M1 - An M1 visa is issued to a student who is going to attend a non-academic or vocational school. M-1 visa holders for technical and vocational programs are not permitted to work during the course of their studies. The M-1 student visa applicants must have evidence that sufficient funds are immediately available to pay all tuition and living costs for the entire period of intended stay.
The US Visa system can be extremely difficult and complicated to navigate. Please be sure to visit our immigration center which will provide you with more detailed information about student visa's for the USA.
As you begin to think about funding sources for your educational and living expenses in the United States, remember that you cannot count on working in the United States unless you have been granted a teaching or research assistantship. Immigration regulations are very strict with respect to working while carrying a student visa, and when you submit evidence of your financial resources, you cannot rely on potential income. The income on which you base your application must be assured, and it must be equal to or exceed the costs of the first year of your studies.
Careful long-term and short-term planning is necessary to ensure that you will have a rewarding educational experience in the United States. If you are realistic about your financial needs, you will be better able to enjoy the exciting academic and cultural experience of living and learning in the United States.
Different universities have different admission policies. Your university will inform you what they need from you in order to determine that you are academically eligible. Amongst other requirements, you will need to show the school that you have enough money to support yourself while studying without having to work. You may also have to show health insurance in order to cover any medical expenses should you need any medical assistance. Always protect yourself by keeping a copy of everything that you fill out and send off. Once the university has determined that your application is complete and that you are academically eligible, they will issue an I-20 form to enable you to apply for your student visa. Applicants for student visas should generally apply at the U.S. Embassy or Consulate with jurisdiction over their place of permanent residence. [This will normally be your home country in which you live.] Although visa applicants may apply at any U.S. consular office abroad, it may be more difficult to qualify for the visa outside the country of permanent residence.
When applying at the consulate for your student visa:
When applying for a student visa, you will have to prove to the consular officer that you have strong ties to a residence in a foreign country (this will most likely be your home country). The consular will want to see that you have no intention of permanently leaving your home country, and that you will leave the United States when you have completed your studies.
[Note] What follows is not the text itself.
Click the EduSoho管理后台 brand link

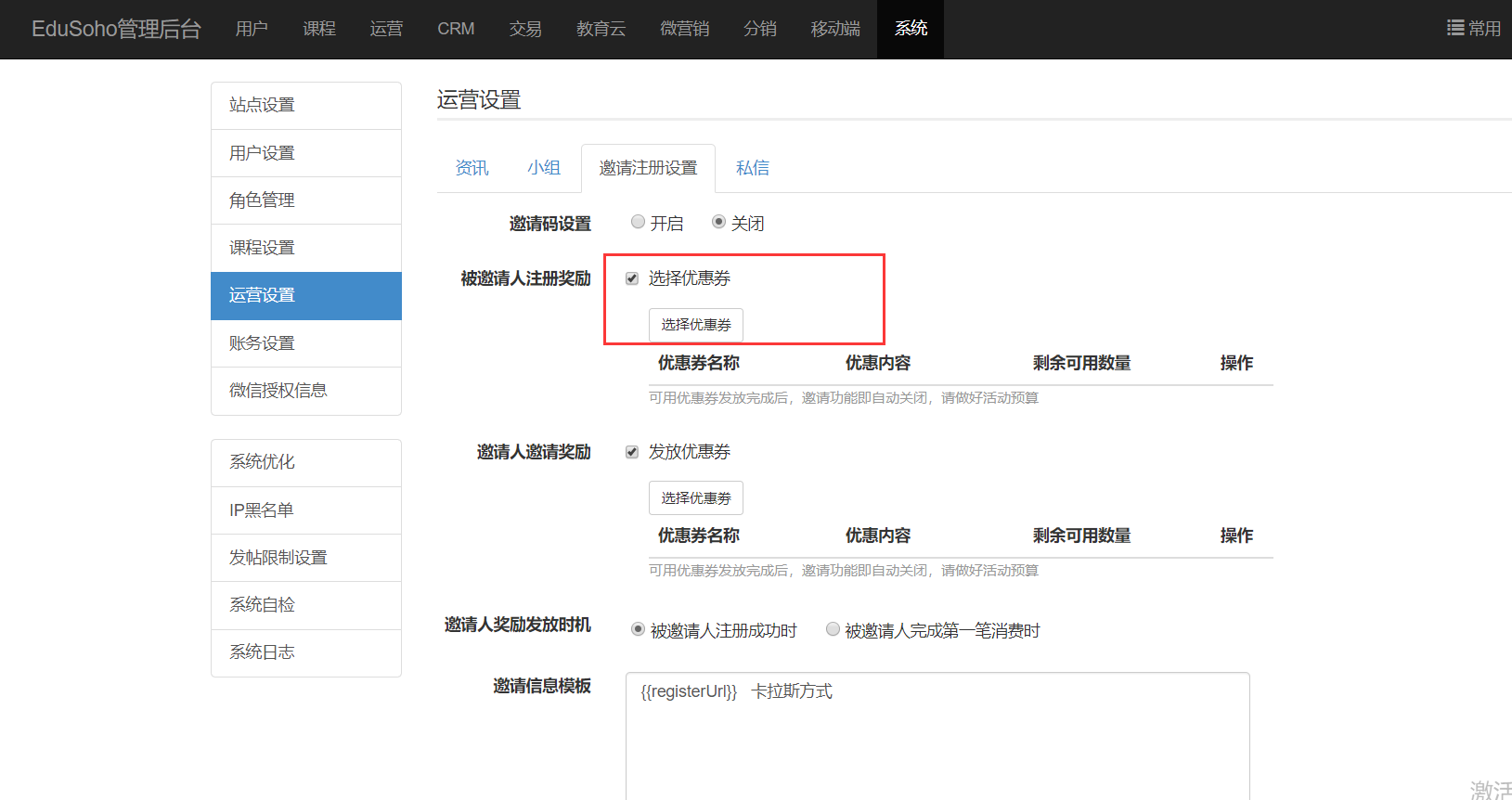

You should take as much evidence as possible to show that you have ties to your home country. Such evidence can include, but is not limited to:
Your arrival at the United States Port of Entry
You need to be aware that even if your visa is granted, it does not guarantee your entry into the United States. It is ultimately up to the INS [The immigration and Naturalization service] to let you into the United States. It is also the job of the INS to determine how long you may remain in the United States.
At the port of entry, an INS official validates Form I-94, Record of Arrival-Departure, which notes the length of stay permitted. This will be a small white card issued by the Immigration & Naturalization Service (INS) upon your entry to the U.S. The form I-94 is your permit to stay in the U.S.